>> start Extract to read

So I took a page out of Bryan Meyer’s blog and turned it into this three-act task.

Two release notes here:

**This task isn’t worth much if you don’t start with intuition.** You should point to this image and ask your students to intuit the location of a fair horizontal cut. At the moment, I think my best option is to print out that frame and pass it out to students so they can each draw their own lines. What I *need*, though, is a digital system where students can adjust that line precisely to their liking and then tap submit.

After that, the students see a composite of their classmates’ guesses.

This does two things. One, it ratchets up engagement. We want to know what the answer is and who guessed closest. Two, the mathematical model gets a lot of credibility when its solution falls right in the middle of our field of guesses.

>> end Extract to read

Direction. Can you copy the post above about the three-act task word for word, from its first sentence to its last?

>> start Data provided

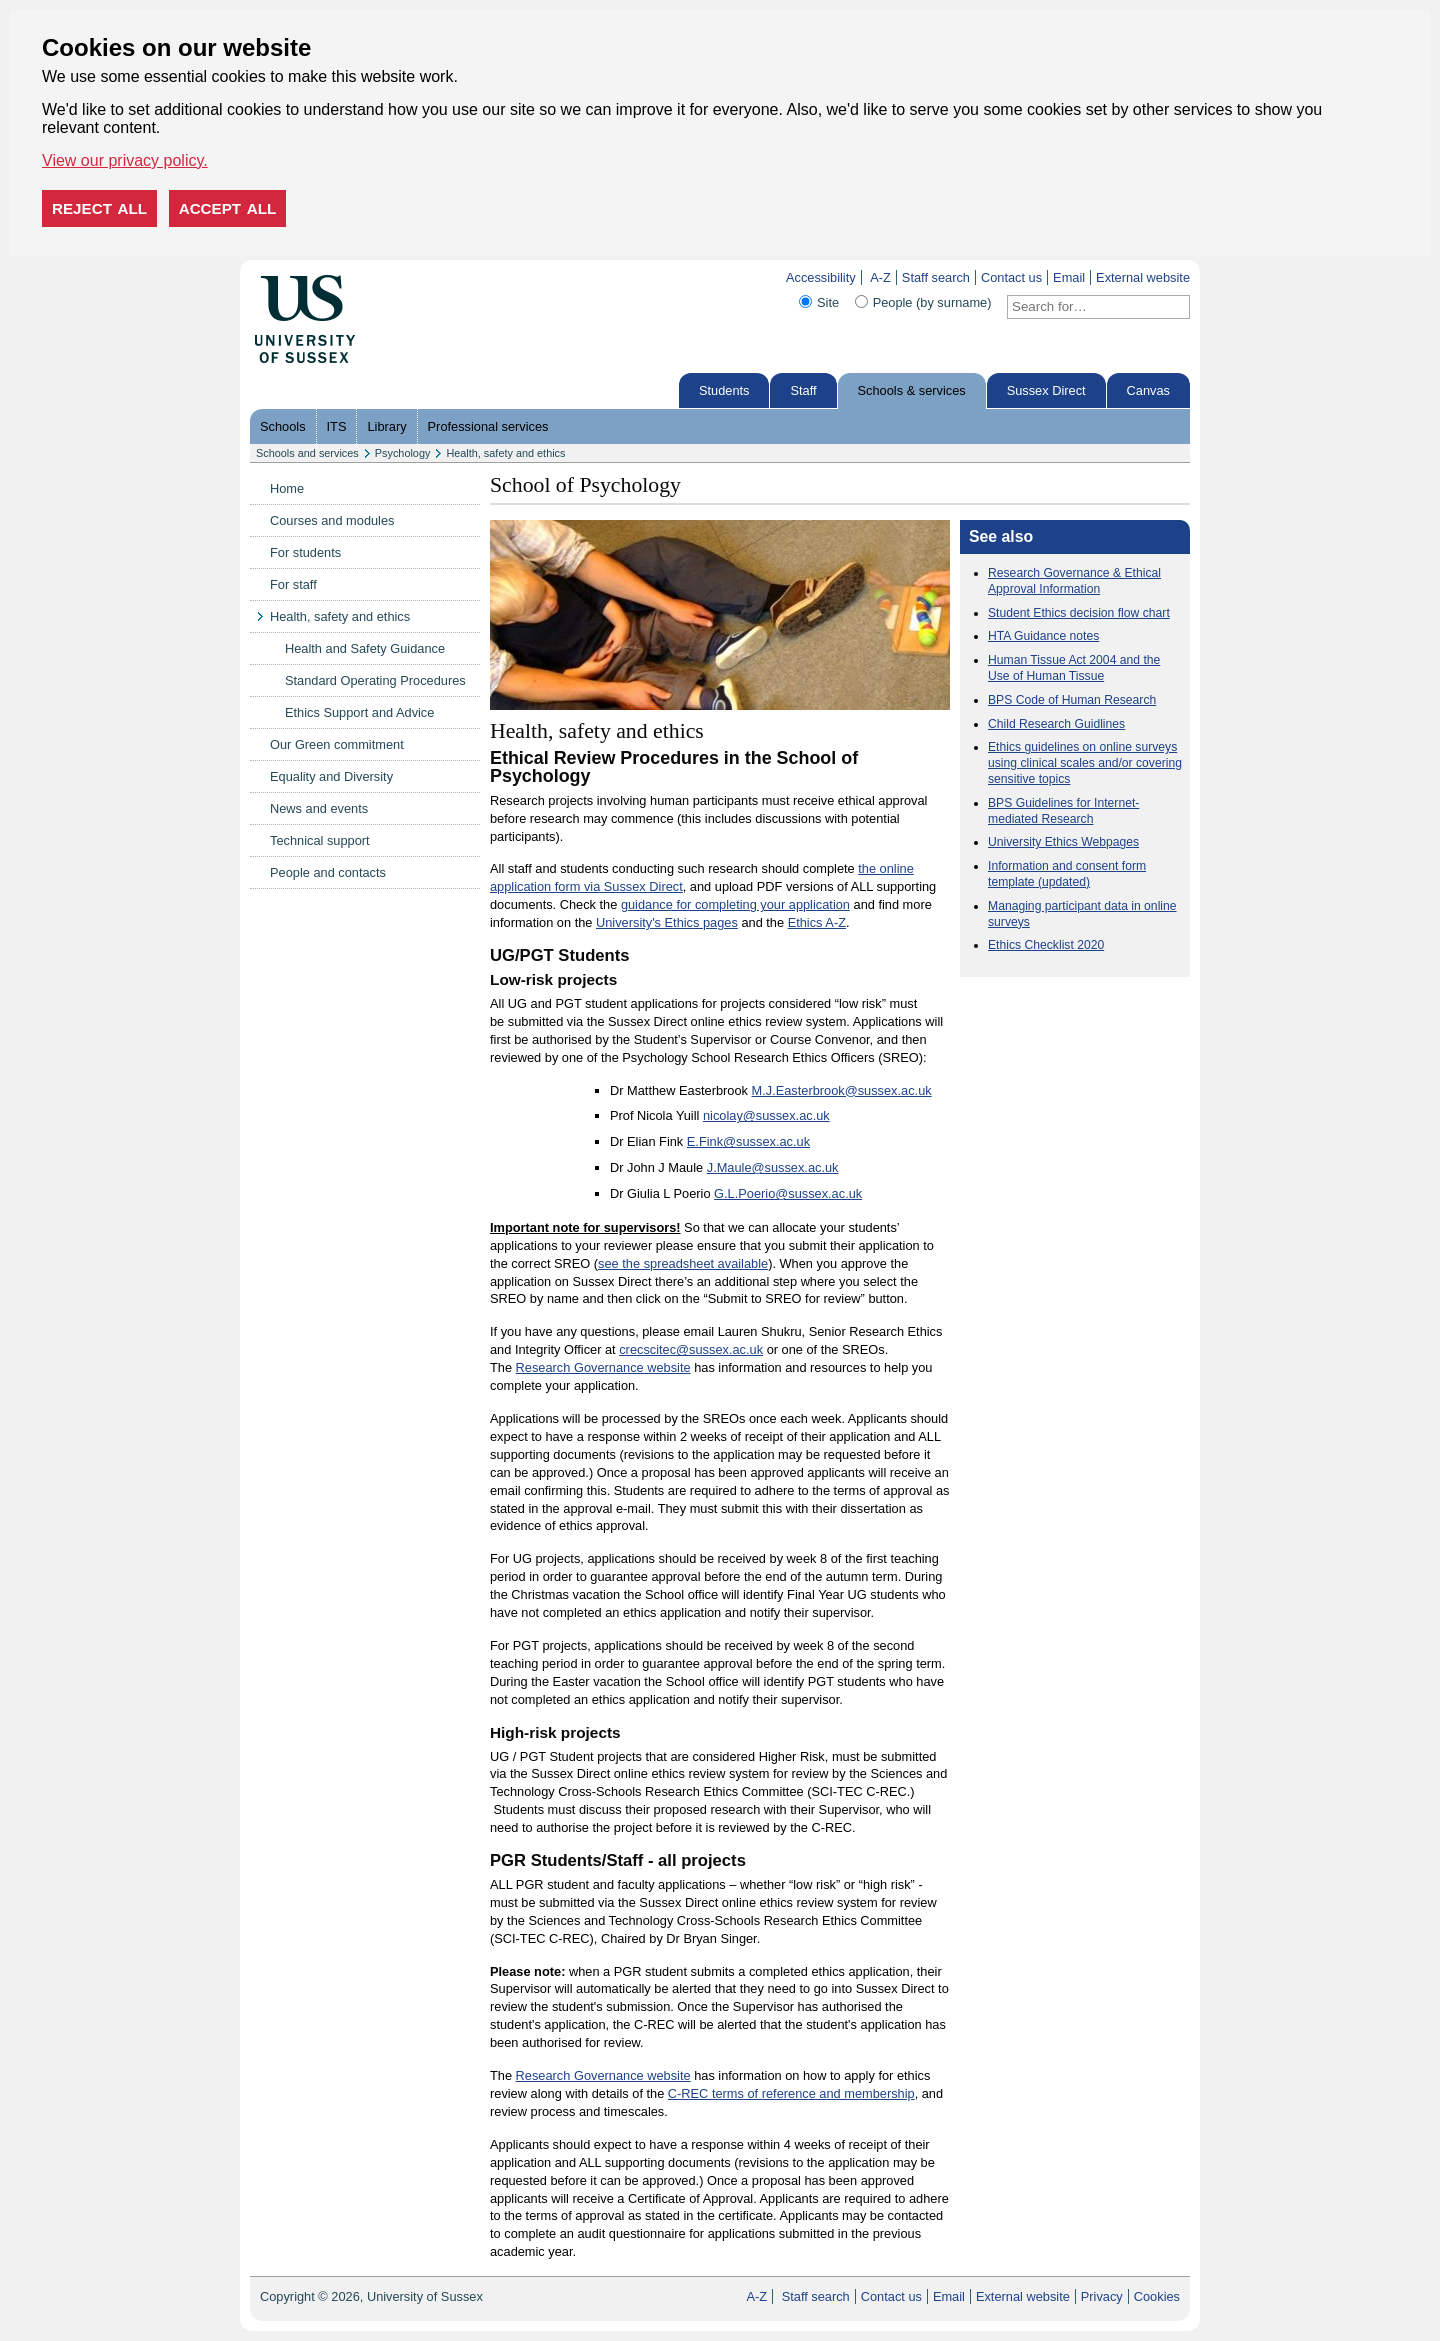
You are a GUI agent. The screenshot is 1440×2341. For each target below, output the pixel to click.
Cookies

>> end Data provided

Exercise solution.
So I took a page out of Bryan Meyer’s blog and turned it into this three-act task.

Two release notes here:

**This task isn’t worth much if you don’t start with intuition.** You should point to this image and ask your students to intuit the location of a fair horizontal cut. At the moment, I think my best option is to print out that frame and pass it out to students so they can each draw their own lines. What I *need*, though, is a digital system where students can adjust that line precisely to their liking and then tap submit.

After that, the students see a composite of their classmates’ guesses.

This does two things. One, it ratchets up engagement. We want to know what the answer is and who guessed closest. Two, the mathematical model gets a lot of credibility when its solution falls right in the middle of our field of guesses.